- **Text block**
* * * * * * *
Short QT syndrome is a rare autosomal dominant inherited disease of the electrical conduction system of the heart. It is defined by short QT intervals (≤ 360 ms) that increases an individual propensity to atrial and ventricular tachyarrhythmias.[1] It occurs due to gain-of-function mutations in genes encoding for cardiac potassium channels KCNH2, KCNQ1 and KCNJ2. The shortened QT interval does not significantly change with heart rate, and there are tall and peaked T waves in the right precordium. It is associated with an increased risk of atrial fibrillation, syncope and sudden death.

Historical Perspective

The syndrome was first described by Dr. Prebe Bjerregaard MD, DMSc in 1999, who wrote the first clinical report of three members of one family who presented with persistently short QT interval.[2][3]

Classification

Pathophysiology

Short QT syndrome types 1-3 are due to increased activity of outward potassium currents in phase 2 and 3 of the cardiac action potential due to mutations in potassium channels. This causes a shortening of the plateau phase of the action potential (phase 2), causing a shortening of the overall action potential, leading to an overall shortening of refractory periods and the QT interval. In the families afflicted by short QT syndrome, two different missense mutations have been described in the human ether-a-go-go gene (HERG). These mutations result in expression of the same amino acid change in the cardiac IKr ion channel. This mutated IKr has increased activity compared to the normal ion channel, and would theoretically explain the above hypothesis. Short QT syndrome types 4 and 5 and 6 are due to mutations in the calcium channel and consequent reduction in L-type Ca-channel current.[8]

Genetics

In the families afflicted by short QT syndrome, mutations have been described in three genes, KvLQT1, the human ether-a-go-go gene (HERG), and KCNJ2. Mutations in the KCNH2, KCNJ2, and KCNQ1 genes cause short QT syndrome. These genes provide instructions for making proteins that act as channels across the cell membrane. These channels transport positively charged atoms (ions) of potassium into and out of cells. In cardiac muscle, these ion channels play critical roles in maintaining the heart's normal rhythm. Mutations in the KCNH2, KCNJ2, or KCNQ1 gene increase the activity of the channels, which changes the flow of potassium ions between cells. This disruption in ion transport alters the way the heart beats, leading to the abnormal heart rhythm characteristic of short QT syndrome. Short QT syndrome appears to have an autosomal dominant pattern of inheritance.
* * * * * * *
- **Problems to work on**
1 > Transcribe word for word the part of the short QT syndrome passage that opens with the words containing "In the families afflicted by short QT syndrome, mutations" and closes with "pattern of inheritance.".
2 > According to the short QT syndrome passage, which conditions does the syndrome raise the risk of? List them all.
3 > Answer these from the short QT syndrome passage:
(a) In what year was the syndrome first described?
(b) How many members of one family did the first clinical report cover?
(c) Mutations in which channel cause short QT syndrome types 4, 5 and 6?
The entries after this point are separate material and are not part of the short QT syndrome passage.

- **Records provided**
* * * * * * *
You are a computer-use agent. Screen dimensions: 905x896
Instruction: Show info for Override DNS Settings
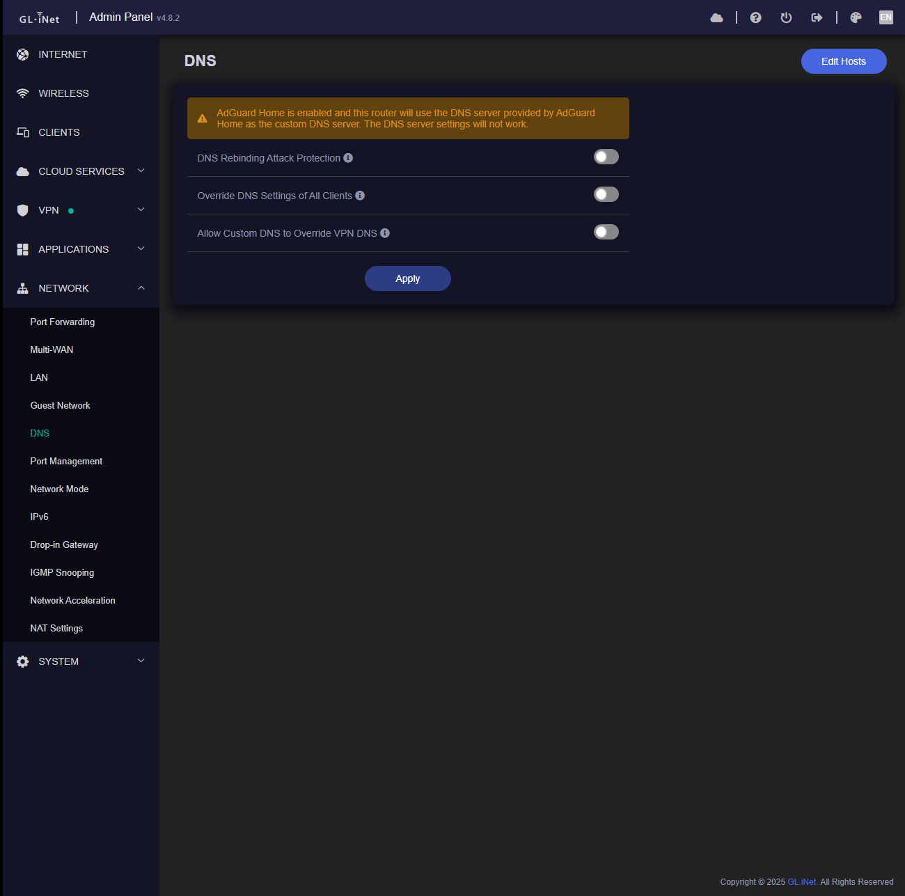360,196
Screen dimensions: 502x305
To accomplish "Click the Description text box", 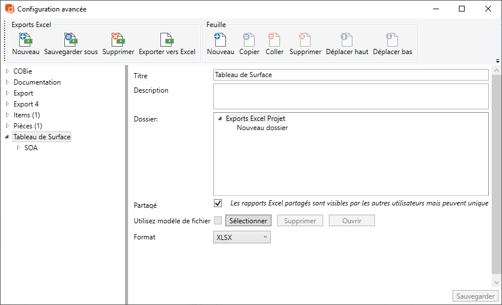I will click(350, 96).
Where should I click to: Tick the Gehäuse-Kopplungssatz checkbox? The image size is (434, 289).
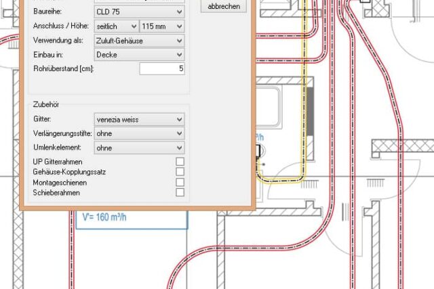pyautogui.click(x=180, y=172)
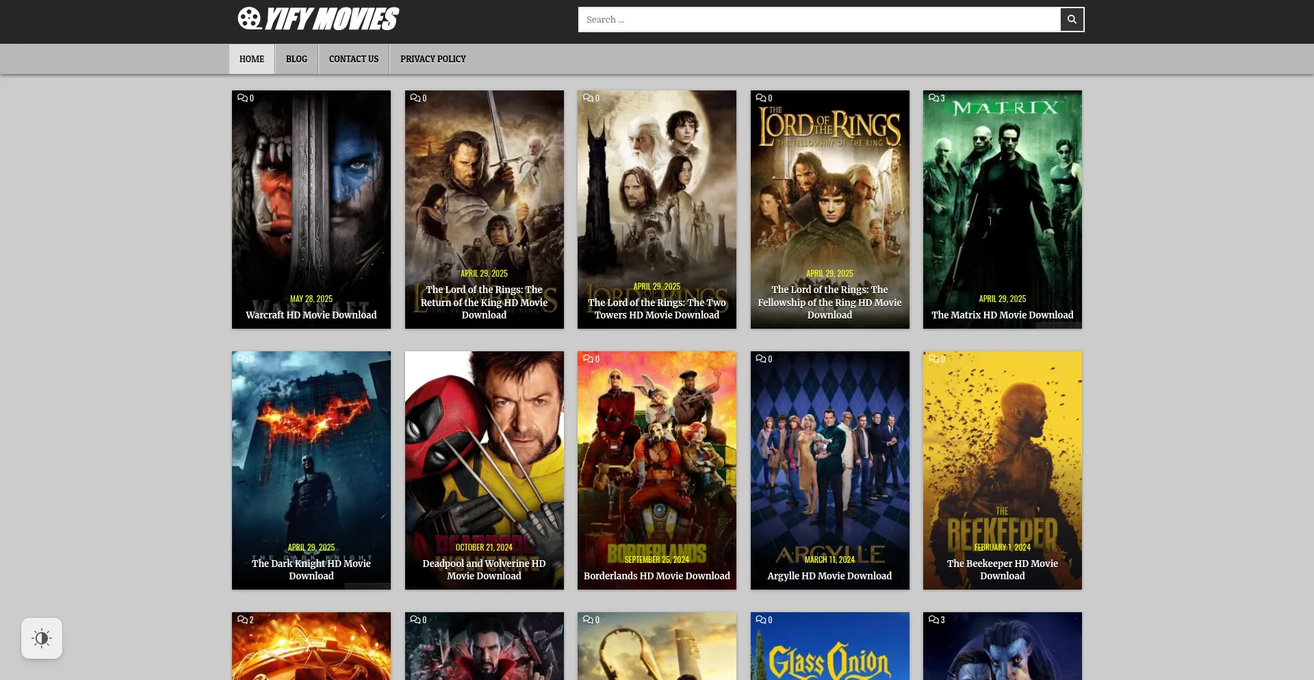View the Privacy Policy page

pos(433,59)
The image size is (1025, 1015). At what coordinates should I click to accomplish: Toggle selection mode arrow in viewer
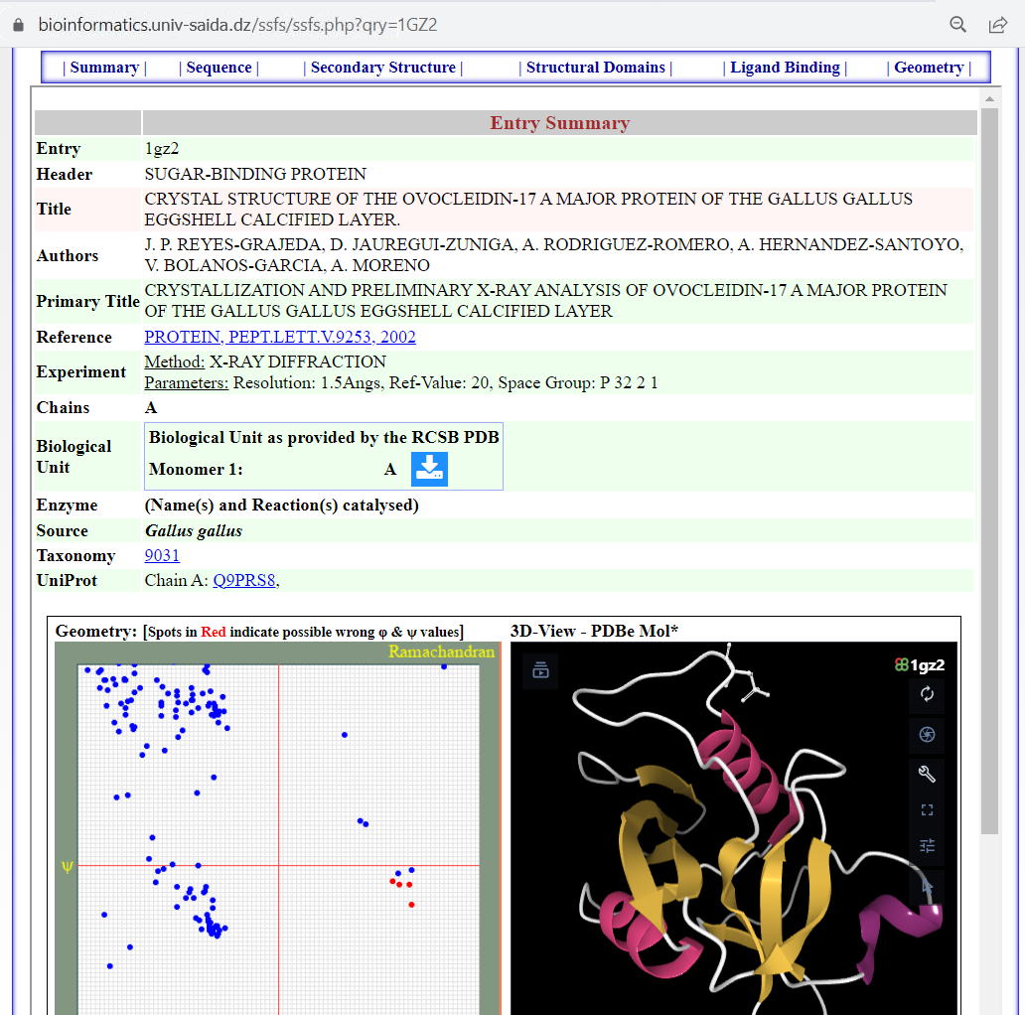(x=927, y=884)
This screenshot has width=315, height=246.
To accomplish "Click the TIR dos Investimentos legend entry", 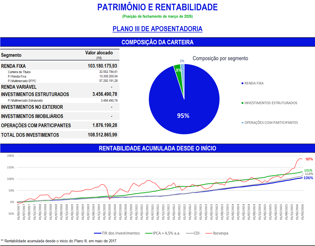I will pyautogui.click(x=117, y=233).
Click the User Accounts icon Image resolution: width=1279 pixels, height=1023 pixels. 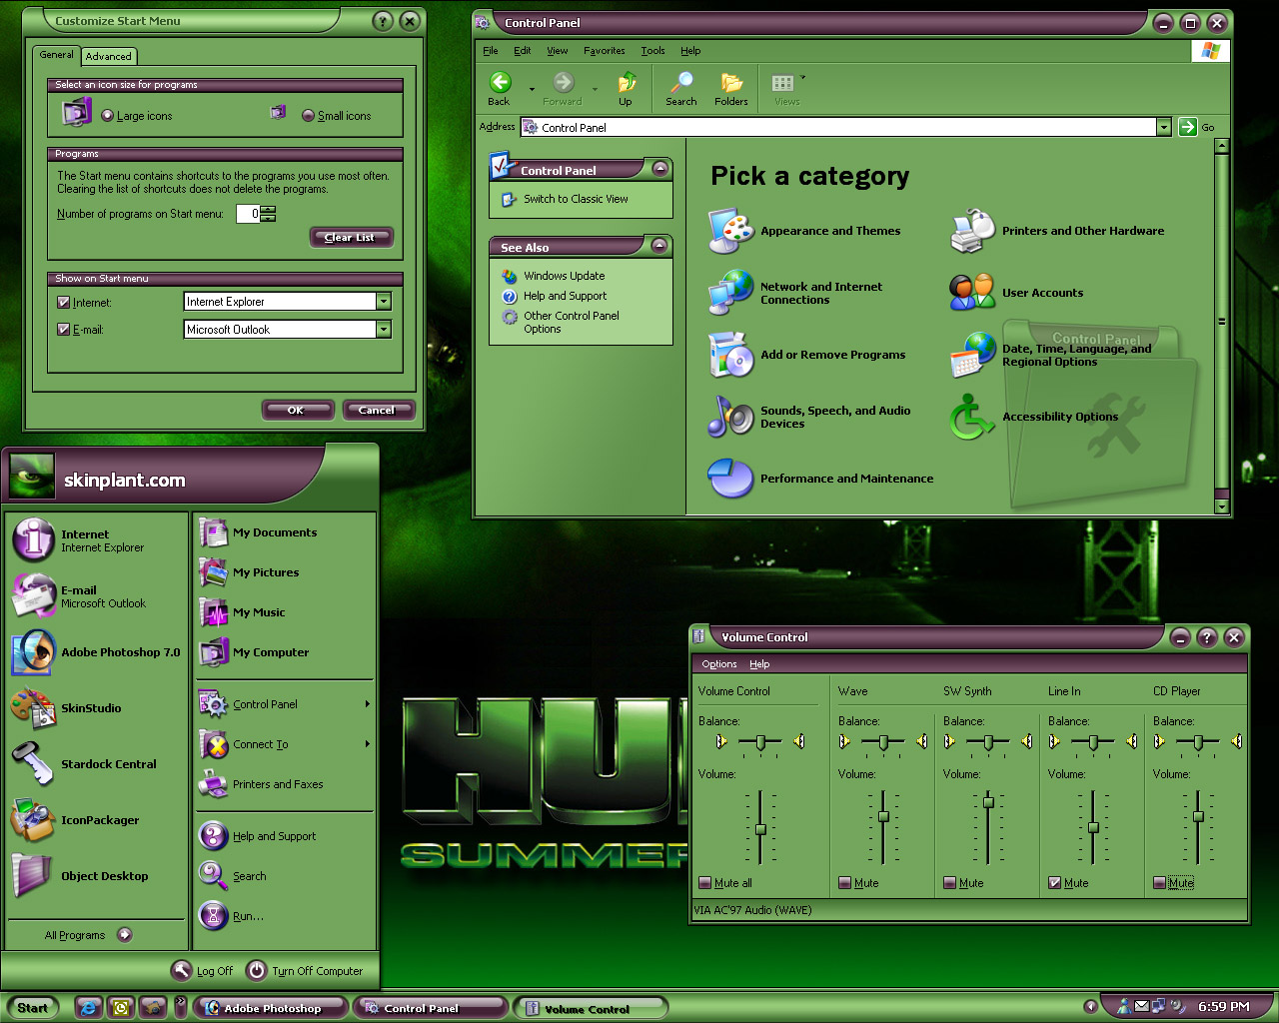coord(971,293)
* * * * * * *
- **Your written answers**
1 >
In the families afflicted by short QT syndrome, mutations have been described in three genes, KvLQT1, the human ether-a-go-go gene (HERG), and KCNJ2. Mutations in the KCNH2, KCNJ2, and KCNQ1 genes cause short QT syndrome. These genes provide instructions for making proteins that act as channels across the cell membrane. These channels transport positively charged atoms (ions) of potassium into and out of cells. In cardiac muscle, these ion channels play critical roles in maintaining the heart's normal rhythm. Mutations in the KCNH2, KCNJ2, or KCNQ1 gene increase the activity of the channels, which changes the flow of potassium ions between cells. This disruption in ion transport alters the way the heart beats, leading to the abnormal heart rhythm characteristic of short QT syndrome. Short QT syndrome appears to have an autosomal dominant pattern of inheritance.

2 >
Atrial fibrillation
Syncope
Sudden death

3 >
(a) 1999
(b) Three
(c) The calcium channel